There’s little doubt that people are growing smarter. This effect is so strong that IQ tests must be renormed periodically to prevent classifying an overabundance of people as geniuses. The question is why is this collective rise in IQ – known as the Flynn effect –occurring? Possible theories to explain the Flynn effect have ranged from better parenting to faster evolution.
Bringing a bold new voice to the debate, Human Intelligence and Medical Illness sets out a simple definition of intelligence that is appropriate for assessing intelligence at the population level. The definition is then used to probe the relationship between population intelligence and public health. This volume uses the latest medical and behavioral science research to argue that declines in serious disease and illness-causing conditions (e.g., lead paint in buildings) correlate strongly with continued cognitive gains in both developed and developing countries. Current political realities explain why the Flynn effect should be approached as a public policy as well as a public health issue.
This provocative volume:
Reviews the most widely held hypotheses accounting for the Flynn effect.

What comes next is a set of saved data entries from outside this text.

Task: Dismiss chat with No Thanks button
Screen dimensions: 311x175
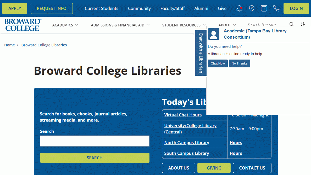Action: [239, 63]
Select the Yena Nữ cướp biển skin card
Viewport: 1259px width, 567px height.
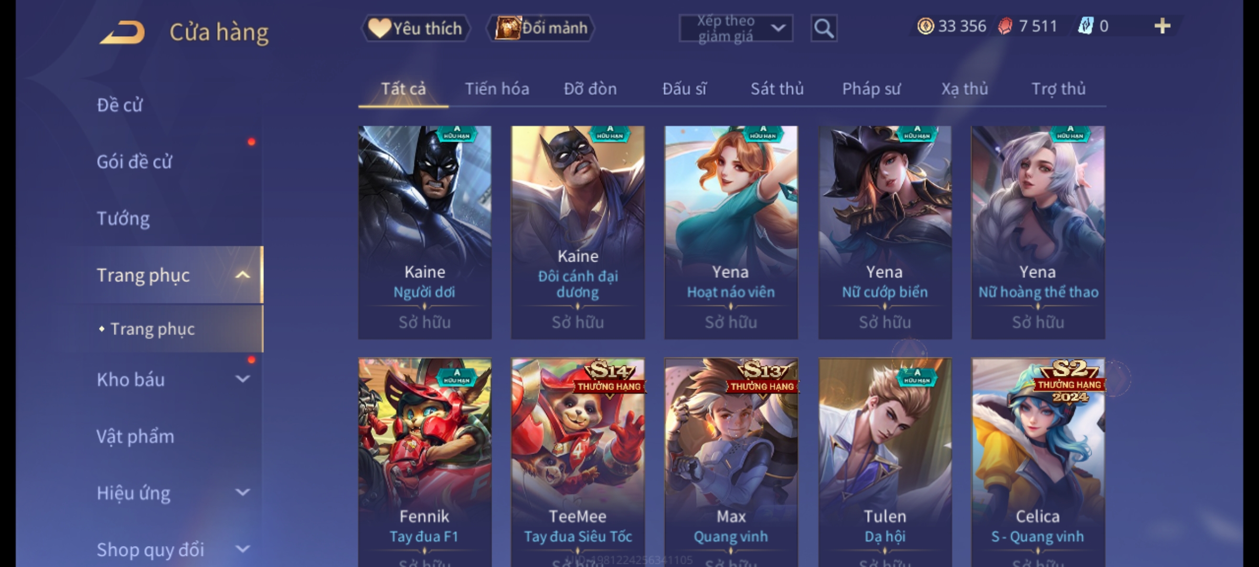point(885,232)
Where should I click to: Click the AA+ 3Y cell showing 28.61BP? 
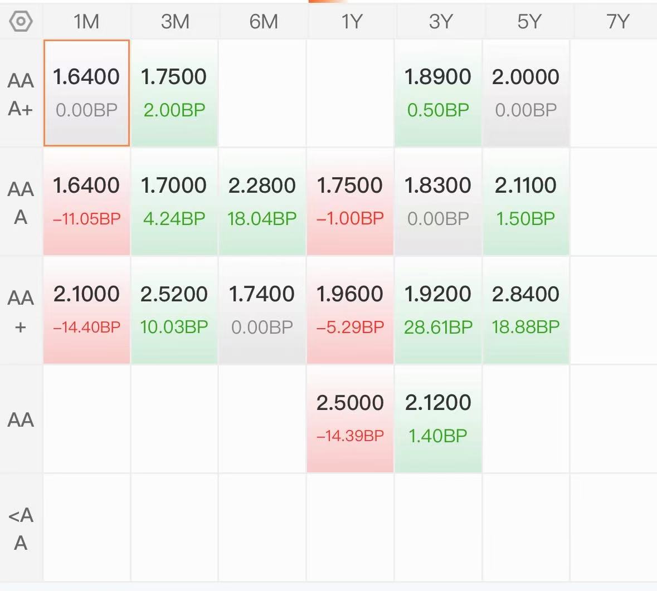[x=438, y=310]
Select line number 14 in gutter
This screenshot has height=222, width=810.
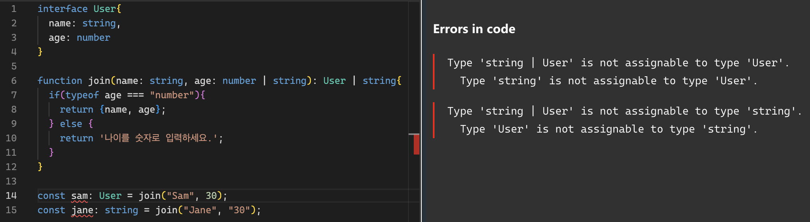[11, 196]
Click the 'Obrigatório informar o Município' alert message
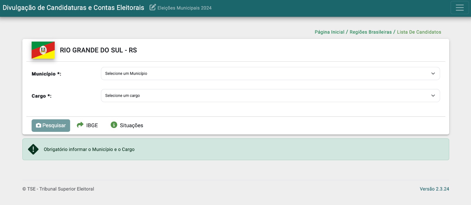Screen dimensions: 471x205 click(89, 150)
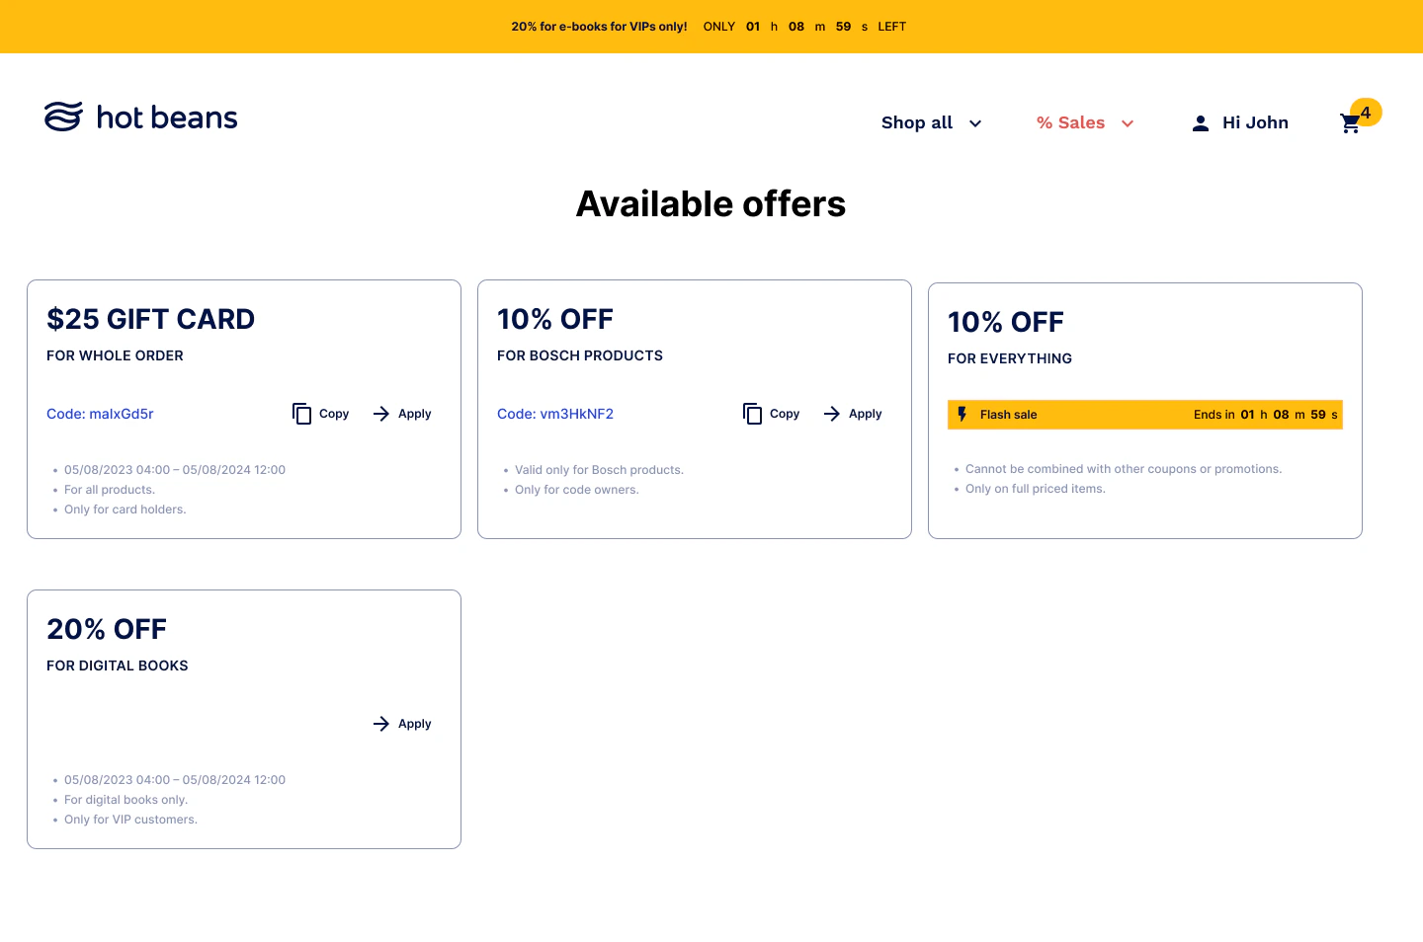Click the percent icon next to Sales
Viewport: 1423px width, 942px height.
click(1046, 122)
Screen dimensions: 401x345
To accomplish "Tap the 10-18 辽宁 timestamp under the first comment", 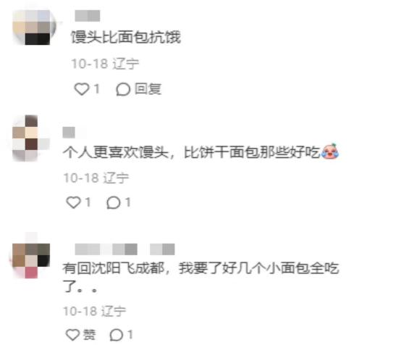I will point(105,64).
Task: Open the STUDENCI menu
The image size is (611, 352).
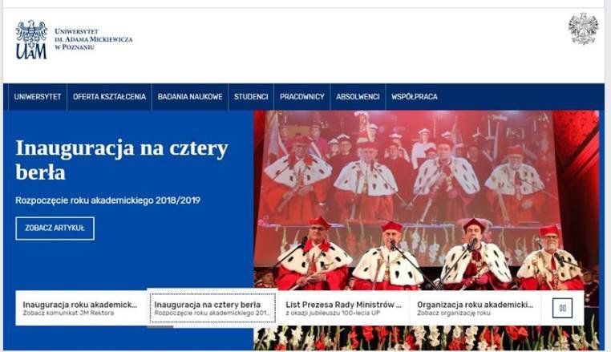Action: 251,97
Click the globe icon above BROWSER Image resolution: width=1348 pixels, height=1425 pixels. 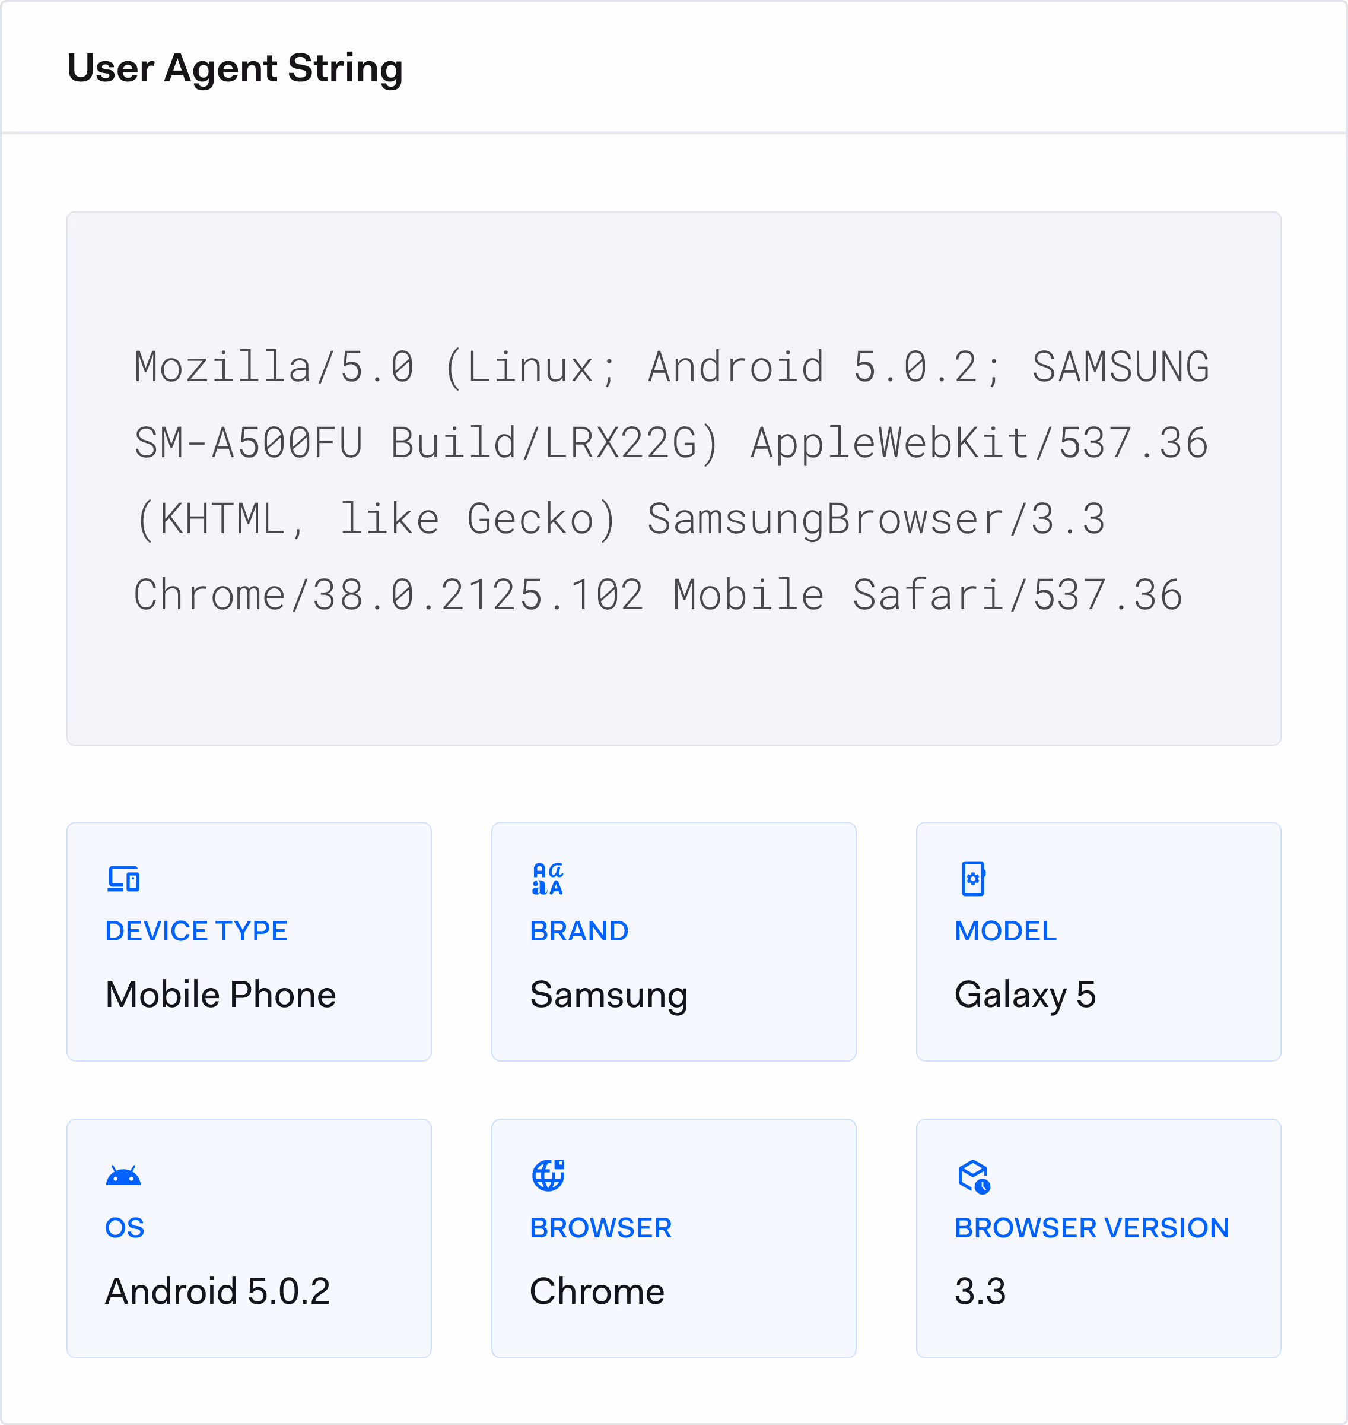pos(548,1175)
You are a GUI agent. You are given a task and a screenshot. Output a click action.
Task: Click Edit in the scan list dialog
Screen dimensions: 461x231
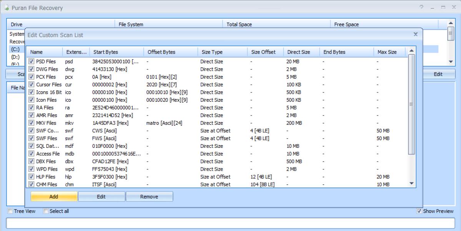click(101, 196)
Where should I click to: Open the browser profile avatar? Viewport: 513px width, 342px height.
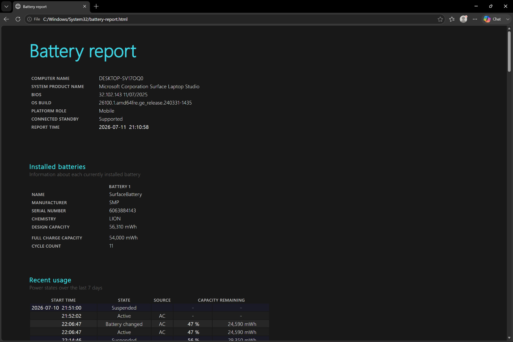(464, 19)
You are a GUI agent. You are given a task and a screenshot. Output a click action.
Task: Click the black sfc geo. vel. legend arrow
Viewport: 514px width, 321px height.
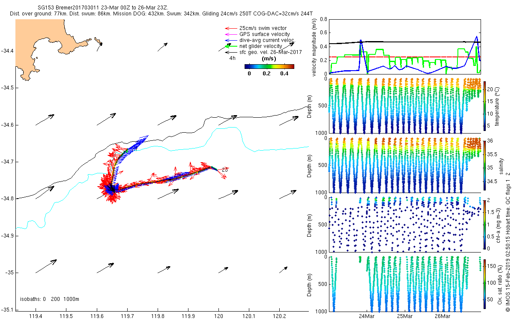(231, 52)
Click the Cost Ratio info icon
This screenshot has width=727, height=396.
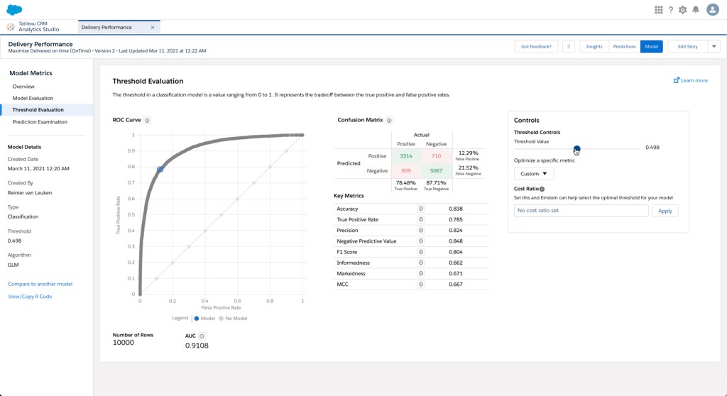(x=542, y=189)
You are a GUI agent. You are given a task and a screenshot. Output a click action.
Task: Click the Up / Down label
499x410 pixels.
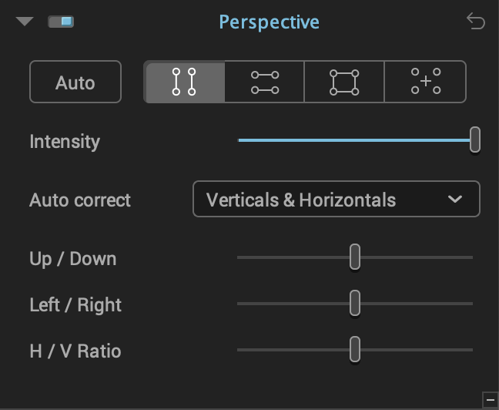tap(73, 258)
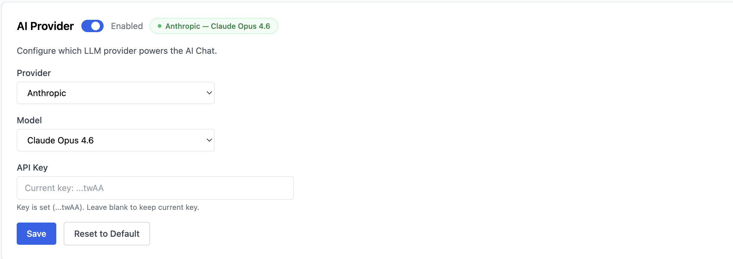Click the description text about LLM provider

pos(117,51)
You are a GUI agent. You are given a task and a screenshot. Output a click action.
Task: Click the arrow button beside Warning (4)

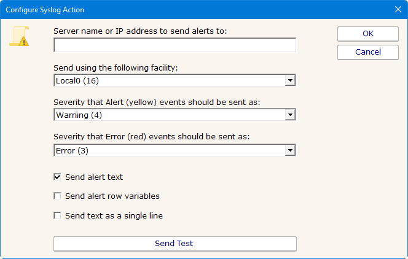point(290,115)
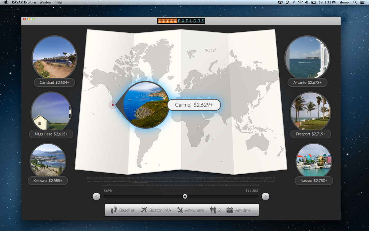This screenshot has height=231, width=369.
Task: Click the price range slider handle
Action: [x=185, y=196]
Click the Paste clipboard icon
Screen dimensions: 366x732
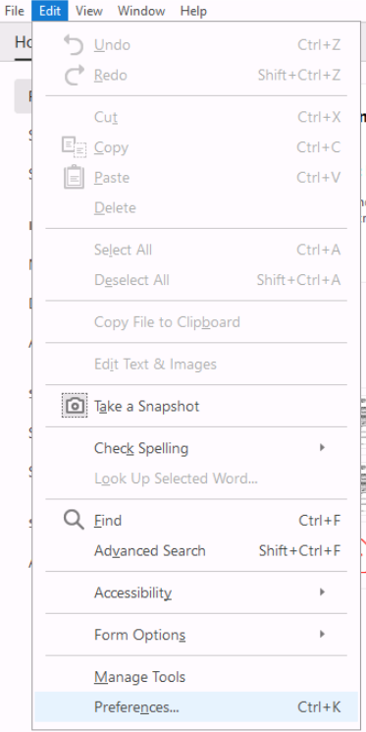(74, 178)
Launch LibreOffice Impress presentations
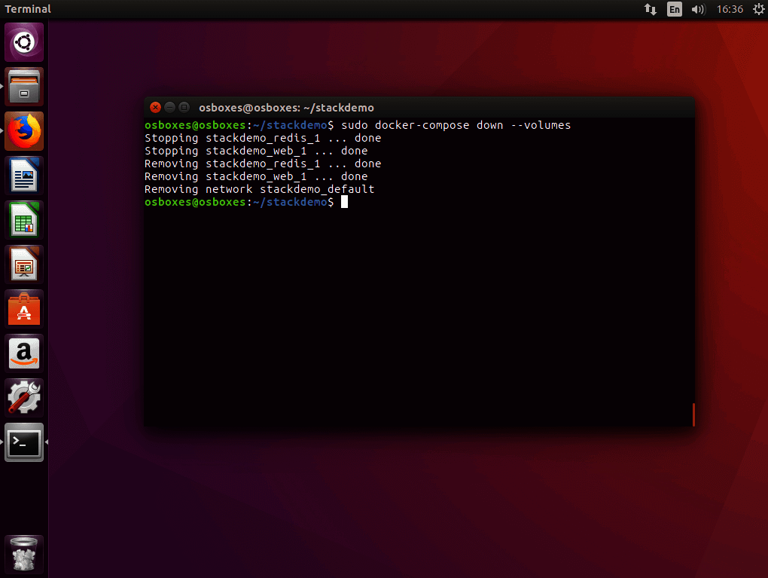The height and width of the screenshot is (578, 768). click(24, 265)
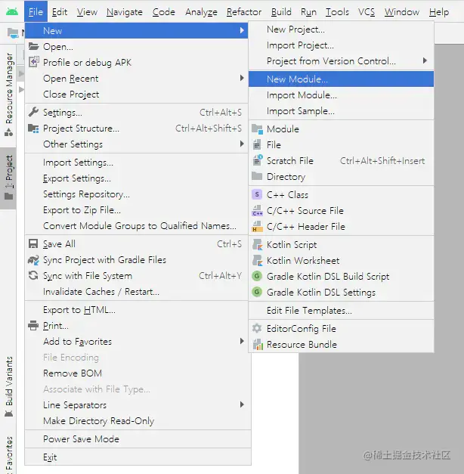Click the Scratch File icon
This screenshot has width=464, height=474.
(257, 160)
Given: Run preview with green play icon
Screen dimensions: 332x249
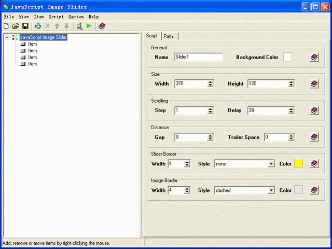Looking at the screenshot, I should coord(89,26).
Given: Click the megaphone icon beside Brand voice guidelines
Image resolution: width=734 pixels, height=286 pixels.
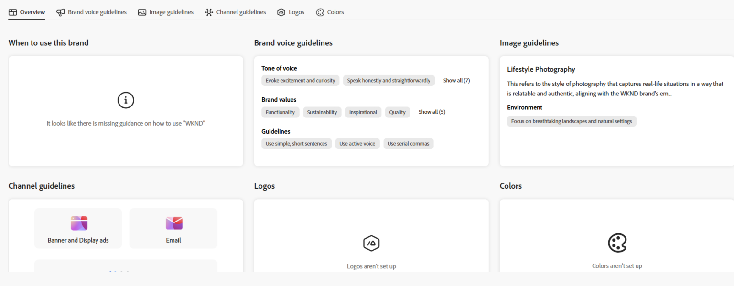Looking at the screenshot, I should [60, 12].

Examines the relationship between intelligence and public health.
Assesses the extent to which public health improvements can potentially account for the Flynn effect.
Details how treatment of common medical problems may result in a substantial rise in IQ.
Explores the possibility of continued IQ gains in the United States and worldwide.
Reframes the Flynn effect in the contexts of public health, early childhood education, and social justice.
With its groundbreaking findings on the causes of cognitive impairment and the possibility of cognitive improvement, Human Intelligence and Medical Illness is must-reading for researchers, professors, and graduate students in developmental psychology, education, public health, psychiatry, neuroscience, social work, and related fields.